Comment 3 Egmont Koblinger 2015-09-08 08:35:49 UTC
Please note that the patch applied here was incorrect. It fixed a corner case, while broke a more generic one.

By tokenizing "ssz" as <s_or_sz><sz> rather than <sz><sz>, and ordering the tokens as <s> < <s_or_sz> < <sz>, the corner case when the only difference in the two words is "ssz" vs. "szsz" is fixed.

However, sorting of e.g. "kasza" <k><a><sz><a> vs. "kassza" <k><a><s_or_sz><sz><a> became broken. The correct ordering would be "kasza" < "kassza" (since it's actually <k><a><sz><sz><a>), but with the current solution they're ordered backwards (due to <s_or_sz> preceding <sz>).

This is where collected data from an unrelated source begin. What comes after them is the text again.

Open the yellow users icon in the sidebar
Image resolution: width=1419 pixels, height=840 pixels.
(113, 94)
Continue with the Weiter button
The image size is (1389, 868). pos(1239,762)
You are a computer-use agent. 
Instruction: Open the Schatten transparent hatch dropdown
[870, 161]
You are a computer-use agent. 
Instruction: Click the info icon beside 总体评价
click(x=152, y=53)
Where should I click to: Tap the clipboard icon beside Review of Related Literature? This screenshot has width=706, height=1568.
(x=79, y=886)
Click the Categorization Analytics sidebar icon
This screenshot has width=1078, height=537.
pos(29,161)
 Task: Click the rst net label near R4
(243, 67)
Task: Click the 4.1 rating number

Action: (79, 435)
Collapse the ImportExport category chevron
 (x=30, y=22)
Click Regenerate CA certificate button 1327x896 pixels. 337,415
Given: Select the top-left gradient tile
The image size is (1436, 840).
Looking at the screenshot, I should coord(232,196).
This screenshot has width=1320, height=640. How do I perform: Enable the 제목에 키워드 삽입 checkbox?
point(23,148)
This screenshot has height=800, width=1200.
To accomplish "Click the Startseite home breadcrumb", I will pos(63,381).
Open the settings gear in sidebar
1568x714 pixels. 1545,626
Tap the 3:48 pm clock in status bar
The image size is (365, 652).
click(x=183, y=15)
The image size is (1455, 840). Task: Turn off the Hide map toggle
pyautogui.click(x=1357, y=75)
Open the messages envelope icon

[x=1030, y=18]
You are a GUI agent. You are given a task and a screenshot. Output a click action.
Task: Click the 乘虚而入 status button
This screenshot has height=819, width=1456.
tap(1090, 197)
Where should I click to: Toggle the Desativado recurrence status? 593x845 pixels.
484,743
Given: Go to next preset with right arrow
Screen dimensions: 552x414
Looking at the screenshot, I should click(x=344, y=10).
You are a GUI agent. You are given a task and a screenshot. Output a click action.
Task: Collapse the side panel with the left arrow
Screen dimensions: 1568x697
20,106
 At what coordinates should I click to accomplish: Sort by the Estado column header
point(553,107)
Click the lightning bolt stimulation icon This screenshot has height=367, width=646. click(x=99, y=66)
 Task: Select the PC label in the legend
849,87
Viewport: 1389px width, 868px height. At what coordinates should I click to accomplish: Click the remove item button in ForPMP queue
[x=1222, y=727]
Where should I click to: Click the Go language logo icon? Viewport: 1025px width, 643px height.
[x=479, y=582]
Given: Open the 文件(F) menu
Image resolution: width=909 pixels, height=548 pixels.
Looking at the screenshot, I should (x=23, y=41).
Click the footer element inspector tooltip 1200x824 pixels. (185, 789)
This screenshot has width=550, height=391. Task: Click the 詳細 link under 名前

The solution is to tokenize both "ssz" and "szsz" as <sz><sz> (as we did before), but apply something weaker, something along the lines of a "fake accent" (SINGLE-OR-COMPOUND vs. COMPOUND) on top of them that might distinguish later.

Let's leave this bug closed. A fix is available in bug 18934.
Comment 4 Sourceware Commits 2017-03-28 14:36:39 UTC
This is an automated email from the git hooks/post-receive script. It was
generated because a ref change was pushed to the repository containing
the project "GNU C Library master sources".

The branch, master has been updated
       via  ea1898dded26316e2e73adfb409224e864ffaa8b (commit)
      from  78c05814320cdc3377347f8e5fdbaa7cf5abf5b5 (commit)

Those revisions listed above that are new to this repository have
not appeared on any other notification email; so we list those
revisions in full, below.

- Log -----------------------------------------------------------------
https://sourceware.org/git/gitweb.cgi?p=glibc.git;h=ea1898dded26316e2e73adfb409224e864ffaa8b

commit ea1898dded26316e2e73adfb409224e864ffaa8b
Author: Egmont Koblinger <egmont@gmail.com>
Date:   Wed Mar 22 21:27:30 2017 -0400

    localedata: hu_HU: fix multiple sorting bugs (bug 18934)
    
    Fix the incorrect sorting order of a digraph and its geminated variant,
    regression introduced by a faulty fix to bug 13547 in commit
    b008d4c85619a753e441d7f473ba8af0db400bd6.
    
    Fix two inconsistencies in sorting unusual capitalization of digraphs
    (bug #18587).
    
    Enable DIACRIT_FORWARD to work around bug #17750.
    
    Sort foreign accents after the Hungarian ones.
    
    Add extensive unittests containing all the examples from The Rules of
    Hungarian Orthography and many more, including explanatory comments.

-----------------------------------------------------------------------

Summary of changes:
 NEWS                     |    4 +
 localedata/ChangeLog     |    7 +
 localedata/Makefile      |    4 +-
 localedata/hu_HU.in      |  560 ++++++++++++++++++++++++++++++++++++++++++++++
 localedata/locales/hu_HU |  286 ++++++++++++------------
 5 files changed, 716 insertions(+), 145 deletions(-)
 create mode 100644 localedata/hu_HU.in